L’absence d’une opposition extra-parlementaire

Après plus de dix ans d’efforts, le mouvement citoyen de démocratisation municipale à Montréal a été avalé par le système politique en place. Représentation politique parlementaire, hiérarchie, hermétisme et opacité où seuls les élu·e·s décident. Voilà ce qui sévit à Montréal et à travers le Québec. La désillusion et le cynisme sont généralisés dans la population. C’est le cas à Montréal [1]. La parole et l’influence citoyenneS sont neutralisées. D’ailleurs, les théoricien·ne·s militant·e·s les plus optimistes de la démocratie participative, telle Laurence Bhérer [2], n’arrivent plus à cacher leur désillusion.

Dans ce contexte morose où règne le capitalisme immobilier, quelques groupes de résident·e·s montent de temps à autre à l’assaut des conseils d’arrondissement pour y défendre d’autres intérêts, ceux des citoyen·ne·s. Les institutions dites participatives deviennent alors des lieux où la participation sert à créer ou à accentuer un rapport de force entre élu·e·s et groupes citoyens. Et il arrive à l’occasion que des batailles citoyennes parviennent à faire modifier une décision municipale ou à obtenir un gain substantiel face à un promoteur immobilier.

Ainsi, à titre d’exemple, les mécanismes de participation citoyenne des institutions municipales n’ont été d’aucune utilité dans la victoire populaire contre le déménagement du casino (2005-2006). Une présence assidue au conseil d’arrondissement a servi à amplifier la stratégie générale de pression politique, menant à l’entente sur l’aménagement des anciens Ateliers du CN (2012) [3]. Mais il ne faut pas se le cacher, de tels exemples constituent malheureusement l’exception qui confirme la règle générale. Il n’existe pas de contre-pouvoir citoyen à Montréal. Dans ce contexte, l’opposition parlementaire n’a à peu près pas d’impact.

Privilégier le local

La gauche populaire et communautaire à Montréal devrait tirer des enseignements de l’échec de cette stratégie de concertation. C’est une de ses responsabilités politiques. Elle devrait renouer dans ses analyses et ses pratiques avec une approche de confrontation face au pouvoir municipal, de surcroît néolibéral. Le concept de démocratie citoyenne sans rapport de force élude les antagonismes de classes et les intérêts divergents bien réels à Montréal.

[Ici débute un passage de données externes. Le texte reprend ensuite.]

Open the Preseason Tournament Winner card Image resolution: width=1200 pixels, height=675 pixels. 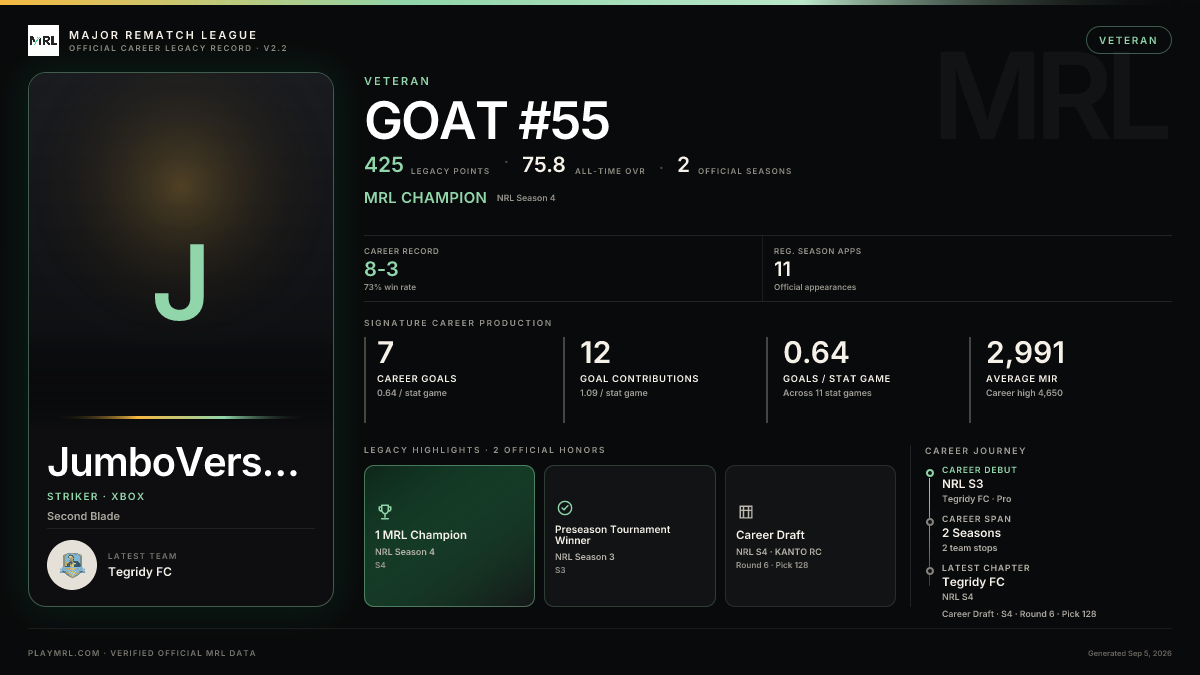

Sans contre-pouvoirs populaires, les intérêts capi­talistes gagnent à tout coup. Et Coderre le populiste est mort de rire. Bâtir une ville, des arron­dissements et des quartiers démocratiques, sans justice sociale et sans confrontation est un leurre. Ce n’est qu’à partir des quartiers et en lien avec les conditions de vie de la majorité que l’on peut bâtir des contre-pouvoirs autonomes face au pouvoir politique dominant et au déni démo­cratique.


[1Denis Coderre a obtenu 31 % des votes sur un taux de participation de 43,3 % en 2013. Ainsi, il a été élu par 12,5 % des Montréalais-e-s. Le taux moyen d’abstention des quatre dernières élections est de 60 %.

[2« J’oscille entre pessimisme et optimisme », déclare Mme Bherer en posant un regard nuancé sur cette démo­cratie participative, dans Le Devoir du 7 novembre 2015.

[3Voir Bâtiment 7. Victoire populaire à Pointe-Saint-Charles, Montréal, Écosociété, 2013.